------ DATA FOR THIS EXERCISE
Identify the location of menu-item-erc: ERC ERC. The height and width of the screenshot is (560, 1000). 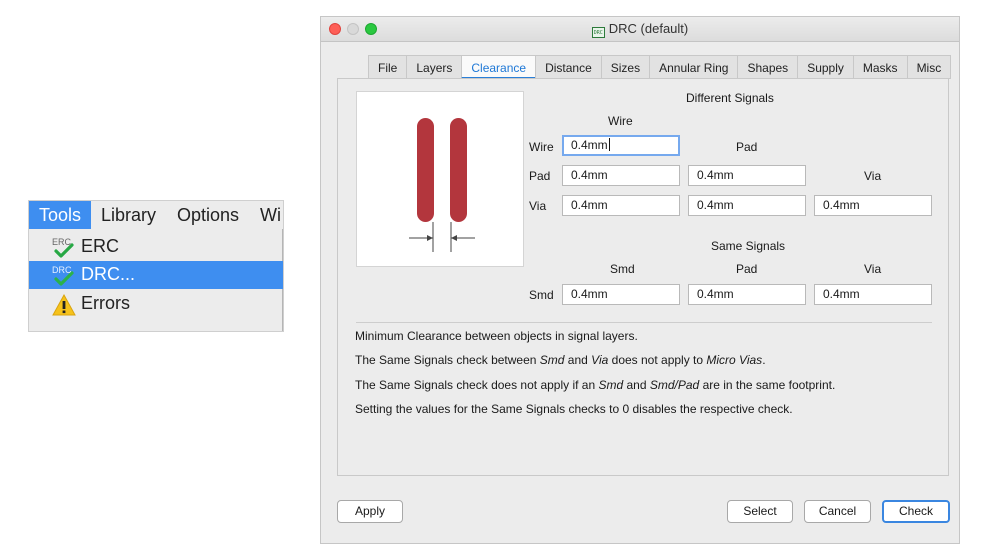
(156, 247).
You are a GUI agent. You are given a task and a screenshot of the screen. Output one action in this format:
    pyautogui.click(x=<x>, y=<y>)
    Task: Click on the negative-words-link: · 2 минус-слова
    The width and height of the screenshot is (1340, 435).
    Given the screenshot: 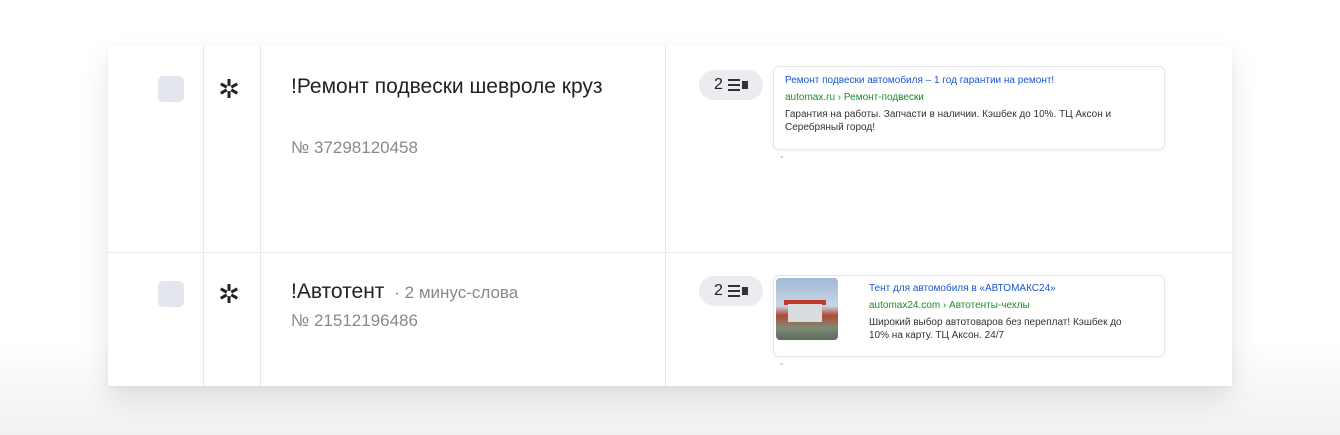 What is the action you would take?
    pyautogui.click(x=456, y=292)
    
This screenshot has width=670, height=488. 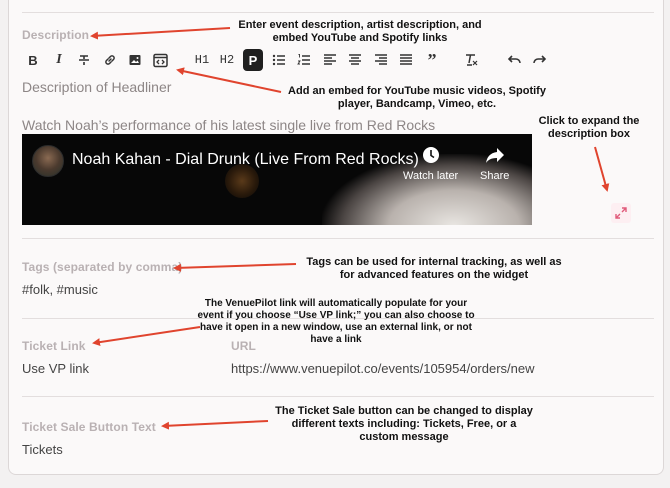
------------
Copy the lines above word for word, from the first line through the line that contains "(156, 247).", including both. Leave the pictures out of your answer.

TASK SOLUTION
Identify the location of menu-item-erc: ERC ERC. The height and width of the screenshot is (560, 1000). 
(156, 247).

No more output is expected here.